”トーキョー”ジャック・スタム(Tokyo Jack Stamm)

楽器 Blues Harp。
コメント セミプロのブルース・ハーピスト。

フリーライター、コピーライター、俳人であり、いわゆる 「六本木でうろうろしている不良外人」だったそうな。業界ではなかなかの有名人であったとのこと。

ニューヨーク出身のユダヤ系ドイツ出身のアメリカ人。
元々第二次大戦後、マッカーサーの進駐(!)の頃に来日したヒッピー(ビートニク?)。

70〜80年代には既に50か60歳台位だったが、その一風変わった人生感は、エディ藩ミッキー吉野、松田優作らに新鮮な感動(癒し?)を与えたらしい。

「プロのミュージシャンじゃないんだけど、吟遊詩人みたいにさ、毎日パブに行って、ハーモニカ吹きながらさ、スプーンとフォークでリズム取って、演奏するわけ。ブルースは趣味なんだけど、めちゃくちゃうまいんだよ。すごくピュアな人でさ。(中略)変わった人だったよー。”よし、このメンバーで(松田優作の)ツアー決まった”って言った途端、ハッパでつかまっちゃってさ(笑)。だから俺、警察に行ってね、”この人、いま無一文だけど、これから大きな仕事があるんで出してください”って頼んだんだよ。それで九州行くと、フッていなくなっちゃって。その日はたまたま小雨が降ってたんだけど、しょうがないから探しに行くと、フラフラ歩いててね。あーあと思って俺が傘差し出すと、”春雨じゃ濡れていこう”って(笑)。
優作もね、そんなジャックをすごい大事にしてくれたの。自分の親父ぐらいのトシの、変な外人をさ。だから、その時のバック・バンドは、日本人じゃないようなイメージでやったんだよ」(エディ藩の「ザ・ゴールデン・カップスのすべて」(和久井光司編・河出書房新社刊)収録のインタビューより抜粋)。

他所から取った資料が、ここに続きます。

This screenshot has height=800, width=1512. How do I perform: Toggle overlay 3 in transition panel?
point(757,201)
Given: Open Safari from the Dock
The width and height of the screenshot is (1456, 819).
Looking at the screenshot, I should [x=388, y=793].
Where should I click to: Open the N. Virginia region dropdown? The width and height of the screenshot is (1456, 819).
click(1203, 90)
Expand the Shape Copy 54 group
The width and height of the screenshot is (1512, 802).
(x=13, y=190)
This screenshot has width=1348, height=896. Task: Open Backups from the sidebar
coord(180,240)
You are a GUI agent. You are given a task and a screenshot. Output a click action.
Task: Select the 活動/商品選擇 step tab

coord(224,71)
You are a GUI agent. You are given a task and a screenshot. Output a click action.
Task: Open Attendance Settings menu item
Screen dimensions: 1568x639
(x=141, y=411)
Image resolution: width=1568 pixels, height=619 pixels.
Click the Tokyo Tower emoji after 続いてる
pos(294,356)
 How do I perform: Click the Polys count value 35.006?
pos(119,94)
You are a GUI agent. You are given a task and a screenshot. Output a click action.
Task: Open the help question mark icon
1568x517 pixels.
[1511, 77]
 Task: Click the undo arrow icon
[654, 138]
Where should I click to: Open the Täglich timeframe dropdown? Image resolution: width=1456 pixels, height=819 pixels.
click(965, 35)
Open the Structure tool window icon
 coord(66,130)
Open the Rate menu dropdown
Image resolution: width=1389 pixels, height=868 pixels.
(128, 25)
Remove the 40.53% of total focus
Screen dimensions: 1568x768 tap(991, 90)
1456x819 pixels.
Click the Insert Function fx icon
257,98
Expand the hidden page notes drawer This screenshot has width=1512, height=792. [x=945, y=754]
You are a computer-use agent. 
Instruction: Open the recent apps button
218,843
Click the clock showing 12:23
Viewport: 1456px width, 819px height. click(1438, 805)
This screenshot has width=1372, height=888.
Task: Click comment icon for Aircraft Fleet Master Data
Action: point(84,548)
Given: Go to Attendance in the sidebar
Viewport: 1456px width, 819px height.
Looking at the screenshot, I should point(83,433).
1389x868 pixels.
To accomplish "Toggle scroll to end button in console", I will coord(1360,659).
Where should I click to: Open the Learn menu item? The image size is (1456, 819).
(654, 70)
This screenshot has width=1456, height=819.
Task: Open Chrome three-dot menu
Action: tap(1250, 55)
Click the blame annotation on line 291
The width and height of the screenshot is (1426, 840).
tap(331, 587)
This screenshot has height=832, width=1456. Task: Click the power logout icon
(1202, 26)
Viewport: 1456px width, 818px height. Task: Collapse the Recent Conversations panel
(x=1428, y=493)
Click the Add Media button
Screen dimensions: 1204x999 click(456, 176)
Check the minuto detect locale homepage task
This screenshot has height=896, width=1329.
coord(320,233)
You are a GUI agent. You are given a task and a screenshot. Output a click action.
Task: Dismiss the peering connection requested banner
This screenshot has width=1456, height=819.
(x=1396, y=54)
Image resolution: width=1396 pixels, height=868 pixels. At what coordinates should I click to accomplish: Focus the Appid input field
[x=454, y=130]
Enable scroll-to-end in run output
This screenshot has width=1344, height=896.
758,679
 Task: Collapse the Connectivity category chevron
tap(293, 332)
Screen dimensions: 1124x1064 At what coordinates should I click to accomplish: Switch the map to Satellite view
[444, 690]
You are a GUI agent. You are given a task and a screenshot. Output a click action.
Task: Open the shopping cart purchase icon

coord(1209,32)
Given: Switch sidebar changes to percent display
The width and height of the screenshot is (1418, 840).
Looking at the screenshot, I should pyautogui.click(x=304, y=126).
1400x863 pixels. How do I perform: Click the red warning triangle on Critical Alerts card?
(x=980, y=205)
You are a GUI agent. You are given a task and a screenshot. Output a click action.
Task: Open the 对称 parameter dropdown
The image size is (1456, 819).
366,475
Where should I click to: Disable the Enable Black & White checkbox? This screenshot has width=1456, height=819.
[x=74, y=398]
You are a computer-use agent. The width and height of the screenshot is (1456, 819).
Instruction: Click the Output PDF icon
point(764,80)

ここでエディが語っているのは、80年の松田優作のアルバム「Touch」にも「Tokyo Jack」としてブルース・ハープで参加、松田優作&エディ藩グループでの同年末の内田裕也主催「フラッシュ・コンサート」 出演や全国ツアーにも参加した時のことである。

ちなみに「春雨じゃ濡れて行こう」は新国劇や映画等で有名だった行友李風作「月形半平太」の名台詞である。 同じインタビューでエディは、ジャック・スタムがザ・ローリング・ストーンズの「ミス・ユー」でブルース・ハープを吹いているらしいと語っているが、残念ながらこれは誤りで、「ミス・ユー」のハープはシュガー・ブルーである。現在までのSTUDIO-Gの調査ではストーンズのバックにジャック・スタムが参加した形跡はない。

同時期にゴダイゴのアルバム「M.O.R.」収録のタイトル曲で間奏のハープ・ソロを吹いている。

俳人としては、俵万智の「サラダ記念日」の英訳「『英語対訳版サラダ記念日」(1988年9月河出書房新社.)や共著として「俳句の国の天使たち」(青少年の俳句を紹介したもの)、そして自身の作品集「俳句のおけいこ」(河出書房新社)では 次の様な日英2ケ国語で俳句を作っている。

長き夜のうす紫の気分かな

long night  
In a mood colored
washed-out purpul

俳人・文筆家の江国滋(作家の江国香織の父)とは親友で、江国は「滋酔郎」、ジャック・スタムは「雀酔」 という号で俳句を読みつつベルリンを旅した記録を、江国が「伯林感傷旅行」(新潮社)に記している。

99年没。  上述の「俳句のおけいこ」では江國滋、鷹羽狩行、金子兜太、草間時彦等の俳人が追悼文を寄せて、彼の死を悼んでいる。

ミュージシャンに愛され、俳人に愛され、日本を愛し、幸せな人だったのだろう。